HFI is usually an incidental finding on a head CT or skull X-ray. Most people with it have no symptoms at all. When symptoms do occur, the most commonly reported are headaches, vertigo, cognitive decline, and depression, though establishing a direct causal link between the skull thickening and these symptoms remains difficult since they’re also common in the same age group for other reasons. Obesity is a frequent comorbidity.

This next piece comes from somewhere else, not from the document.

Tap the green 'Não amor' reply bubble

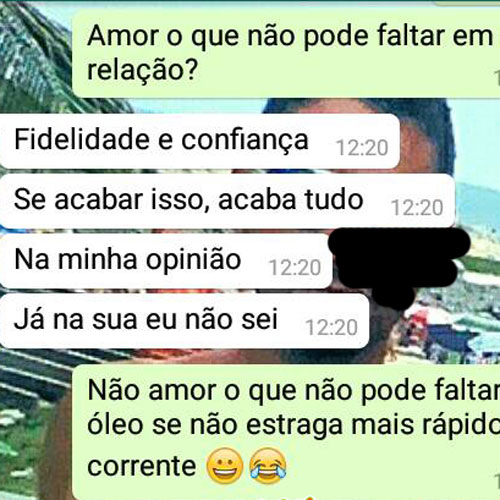pos(286,432)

Caffey Disease: Hyperostosis in Infants
Caffey disease, also called infantile cortical hyperostosis, is a rare genetic condition that causes excessive bone growth in infants, typically appearing before five months of age. It results from a specific mutation in the COL1A1 gene, which provides instructions for building type I collagen, a major structural protein in bone. The mutation swaps a single amino acid in the collagen protein, disrupting its normal structure.
The condition follows an autosomal dominant inheritance pattern, meaning a child needs only one copy of the mutated gene to be affected. About 20% of people who carry the mutation never develop symptoms, a phenomenon called incomplete penetrance. Some children inherit the mutation from a parent, while others have a new mutation with no family history. Caffey disease causes swelling of the soft tissue over affected bones (commonly the jaw, collarbones, and long bones of the arms and legs), along with irritability and fever. In most cases, it resolves on its own within the first two years of life.